Dr. Solomon Asiimwe, a lecturer of governance at Uganda Martyrs University, Nkozi, told The Independent on March 16 that he is not surprised by the latest findings of the Afrobarometer surveys. Dr. Asiimwe who has written several papers on the police institution in Uganda and the African continent gave several reasons why the police are perceived by African citizens as “the most corrupt.” “It all starts with the nature of the African state; it is still  yet to emerge from its colonial legacy,” he said.

“Most African countries continued with the colonial structures and mentality they formed around institutions like the police,” he told The Independent.  “The African police was built mainly as a law enforcement agency and it was structured in a way of being anti-people.”

South Sudanese police deployed ahead of a demonstration. Citizens across Africa are weary of facing off with Police because of their brutal force. COURTESY PHOTO.

Dr Asiimwe further went ahead and contextualized the reason as to why the police are perceived as “most corrupt and brutal” by most African citizens. He told The Independent that  the police interface more with people in the communities compared to, for instance, the military. “If the army had the same level of regular engagement with civilians, they too would be perceived the same way,” he said.

But he also argues that there has been a general breakdown of the civil service in most of the African states.  Dr. Asiimwe says the recruitment of police personnel is not only suspect but their training is often not good enough. “When it comes to recruitment, do we get the best?”

He says the police often recruit people with fewer options in life and they only join the police to survive and not serve the people. “And when they eventually join the police, they face so many challenges; ranging from poor training but also poor remuneration.”

“In the United Arab Emirates, you cannot easily corrupt a police officer because they are well paid and in Rwanda, the police officer is not corruptible because of the enforcement mechanisms that are in place.”

Dr. Asiimwe says a combination of poor standards and lack of values to guide most of the police institutions on the continent explains their performance and relations with citizens.

How Africa’s Police Services compare

Afrobarometer scored each of the police in the surveyed countries by creating four indices that combine respondents’ personal experiences with broader perceptions of the police by averaging several questions for each dimension (professionalism, corruption, brutality and presence/contact).

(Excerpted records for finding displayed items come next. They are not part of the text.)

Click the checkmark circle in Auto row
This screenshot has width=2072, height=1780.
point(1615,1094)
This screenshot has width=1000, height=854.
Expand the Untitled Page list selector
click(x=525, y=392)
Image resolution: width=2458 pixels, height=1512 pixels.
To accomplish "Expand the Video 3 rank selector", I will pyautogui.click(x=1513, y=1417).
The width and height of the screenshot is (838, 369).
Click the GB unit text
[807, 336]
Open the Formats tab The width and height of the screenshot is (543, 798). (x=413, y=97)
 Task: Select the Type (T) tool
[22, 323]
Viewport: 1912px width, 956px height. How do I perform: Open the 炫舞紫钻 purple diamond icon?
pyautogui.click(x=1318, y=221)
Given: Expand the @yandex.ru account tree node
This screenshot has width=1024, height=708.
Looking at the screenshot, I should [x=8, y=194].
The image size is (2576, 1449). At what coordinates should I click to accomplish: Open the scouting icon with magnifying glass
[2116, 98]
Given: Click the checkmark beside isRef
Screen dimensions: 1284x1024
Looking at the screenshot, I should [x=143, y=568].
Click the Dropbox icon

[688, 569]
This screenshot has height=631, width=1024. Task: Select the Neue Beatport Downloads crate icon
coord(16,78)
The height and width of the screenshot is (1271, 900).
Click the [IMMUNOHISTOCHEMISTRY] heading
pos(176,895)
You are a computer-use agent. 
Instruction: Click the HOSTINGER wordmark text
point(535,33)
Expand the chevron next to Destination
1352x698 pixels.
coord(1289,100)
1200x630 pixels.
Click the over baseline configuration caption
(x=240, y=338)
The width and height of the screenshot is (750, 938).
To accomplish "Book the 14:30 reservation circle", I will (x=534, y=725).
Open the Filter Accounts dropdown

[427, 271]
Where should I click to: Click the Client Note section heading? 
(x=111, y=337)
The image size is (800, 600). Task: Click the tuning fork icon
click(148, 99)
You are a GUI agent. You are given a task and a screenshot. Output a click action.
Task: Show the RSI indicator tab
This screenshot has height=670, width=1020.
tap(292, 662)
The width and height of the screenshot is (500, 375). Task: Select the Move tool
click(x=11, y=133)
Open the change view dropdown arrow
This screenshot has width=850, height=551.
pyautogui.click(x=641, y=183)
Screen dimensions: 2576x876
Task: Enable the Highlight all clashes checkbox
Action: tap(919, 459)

Burkina Faso (68%), Morocco (64%), and Benin (61%) scored highest on the professionalism dimension while achieving moderate (Burkina Faso and Morocco) to high (Benin) scores on the corruption measure (moderate to low levels of corruption).

In contrast, Sudan (30%), Sierra Leone (30%), Gabon (29%), and Congo-Brazzaville (28%) scored worst on professionalism while also showing moderate to poor scores in terms of corruption and police brutality.

“The 39-country averages re-emphasize our finding that police performance remains inadequate in most countries,” the researchers said.

They also note that when people view the police as untrustworthy, they are less inclined to comply with the law, might even resort to taking the law into their own hands, and are less likely to cooperate with the police in ways that would enhance the effectiveness of law enforcement.

“Our findings point to broad cross-country patterns of how police professionalism, integrity, and respectful conduct are correlated with more positive citizen attitudes toward the police.”

Going forward, Afrobarometer says, African governments looking to confront the challenges of improving unfavourable public perceptions of the police – and of government performance in the fight against crime –might take a closer look at which dimensions of police performance matter in their country, and which better-performing police forces might have solutions to share.